Fire Fighters gather at Fire Station 1 on Wednesday morning to remember those who lost their lives in the terrorist attacks of Sept. 11, 2001, including the public safety personnel who died while trying to rescue those trapped in the World Trade Center towers. (Brandon Wise


Tom Youngblood was 15 months old on Sept. 11, 2001, so he doesn’t have any real-time memories of those fateful events. But when he visited the Ground Zero memorial a few years ago, the tragedy resonated all the same.

“People feel they have a little part of it — some connection,” the New Roads School sophomore said. “Everybody was really impacted by it. It was a really solemn, sad day.”

Seemingly everyone can recall where they were the day planes crashed into the World Trade Center towers in New York City — that is, unless they were either not alive yet or, like Youngblood, too young to remember the devastating terrorist attack. Indeed, the vast majority of students currently in grades K-12 had not yet been born, and those who had were mostly toddlers.

Still, the events of 9/11 have become so embedded in modern society — in political campaigns, international affairs, airport policies, privacy debates and beyond — that youngsters have had little choice but to grapple with the issues that led to and stem from the attack.

They, too, are reflecting on the wide-ranging consequences of Sept. 11 as people across the nation commemorate the 15th anniversary.

The Santa Monica Fire Department will hold its annual ceremonies Sunday at 6:45 a.m. Sunday at all four of its stations to remember the thousands of people who died in the attacks, including more than 400 firefighters, police officers and other emergency personnel.

Members of the public are invited to attend the concurrent 20-minute ceremonies at 1444 7th St., 222 Hollister Ave., 1302 19th St., and 2450 Ashland Ave.

Just outside the local fire department’s administrative offices is a Ground Zero artifact, which is positioned on the second floor of the City public safety facility at 333 Olympic Drive. The artifact can be viewed by the public during regular business hours, Monday through Friday from 7:30 a.m. to 4:30 p.m.

The events of 9/11 stir up strong emotions in Indigo Bain, also a student at New Roads School, even though he wasn’t alive yet. He was born in Connecticut in 2002 but was raised in New York before moving to Southern California last year, so he grew up around older children who experienced the trauma firsthand and heard their chilling stories.

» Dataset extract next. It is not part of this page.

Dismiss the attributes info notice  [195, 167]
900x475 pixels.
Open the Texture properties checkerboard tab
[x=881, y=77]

His worldview, he said, has been shaped in part by Sept. 11. He said the attack and other high-profile instances of violence, including numerous mass shootings in the U.S., have desensitized him to a large degree.

“It’s difficult to imagine a world where we don’t have airport security checks,” he said. “I’m probably more numb than anyone who would’ve been born before all of this.”

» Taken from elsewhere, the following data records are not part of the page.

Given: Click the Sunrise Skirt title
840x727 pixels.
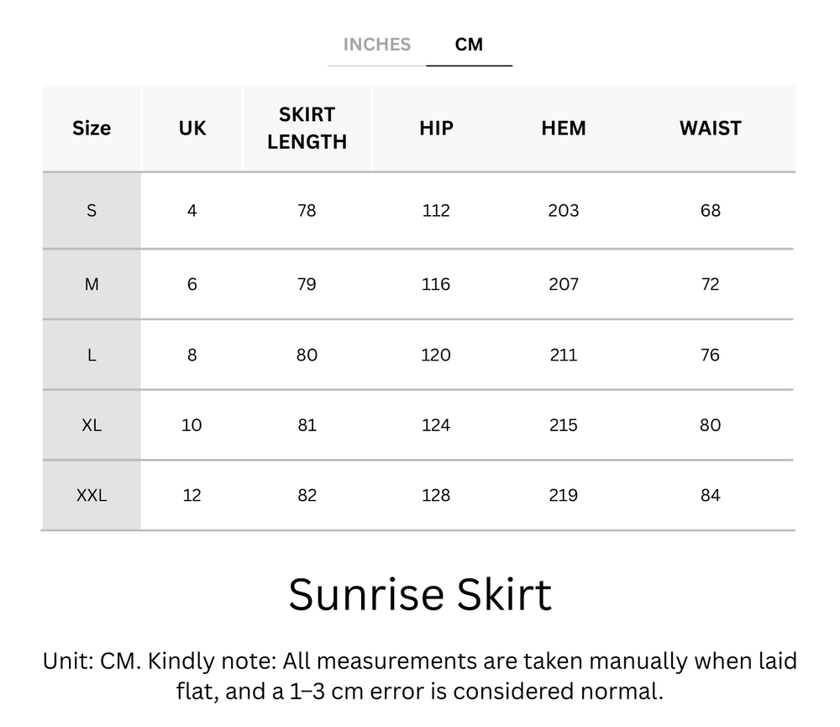Looking at the screenshot, I should (x=420, y=594).
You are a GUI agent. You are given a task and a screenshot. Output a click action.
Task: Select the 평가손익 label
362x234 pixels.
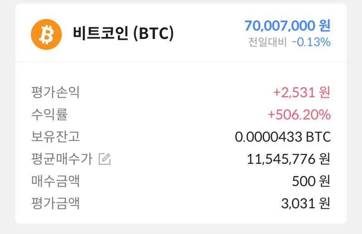[55, 92]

Youngblood, who attended Calvary Christian School in Pacific Palisades before starting at New Roads, said 9/11 remains a watershed moment for how government officials and citizens think about security.

“We realized how big this world is,” he said. “It’s not just us. It opened our eyes up to what we, as a country, really need to do to protect ourselves. … It affected everybody’s mindset.”

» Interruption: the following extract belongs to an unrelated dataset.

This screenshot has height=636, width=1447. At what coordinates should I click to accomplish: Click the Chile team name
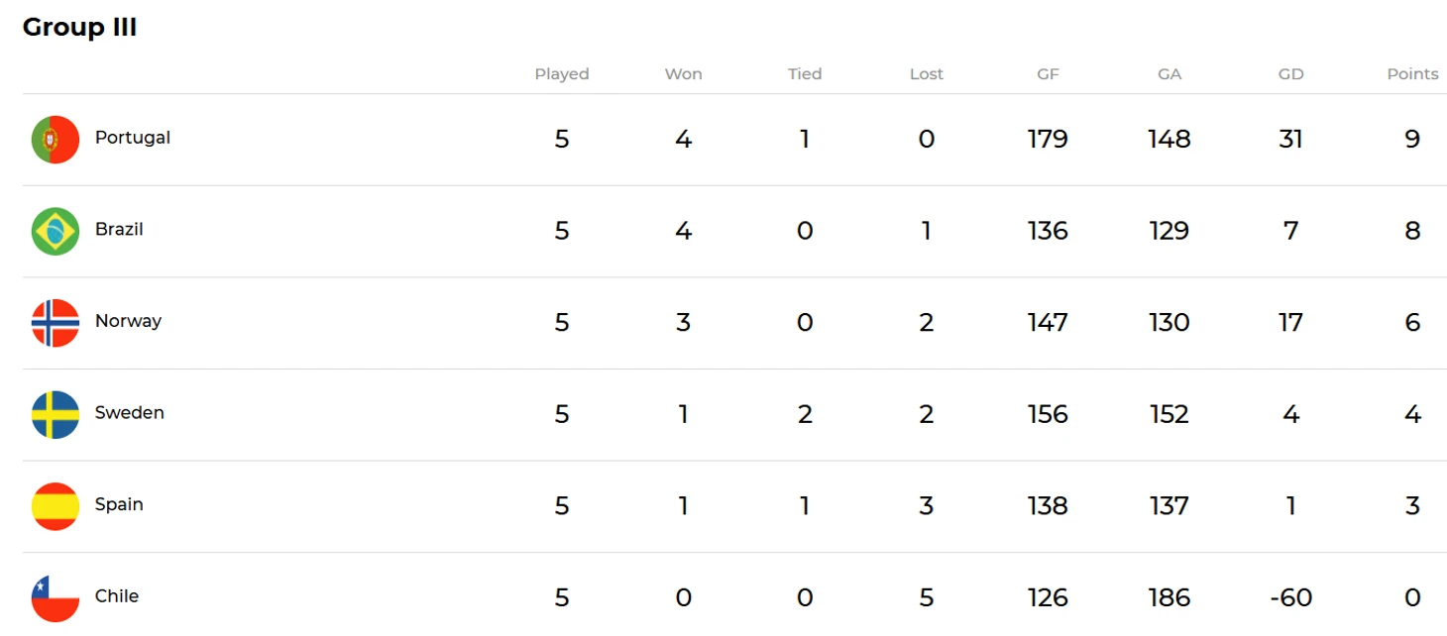click(x=117, y=595)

Meanwhile, the anniversary of Sept. 11 offers Americans an opportunity to remember the victims of the attacks. Bain said people must not make uninformed generalizations as they attempt, once again, to make sense of the violence.

“Even though it was people of Islamic faith [who were responsible], that doesn’t mean all people of that faith are terrorists,” he said. “Just because one person who associates with a group of people does something bad, that doesn’t mean everyone in that group is bad.”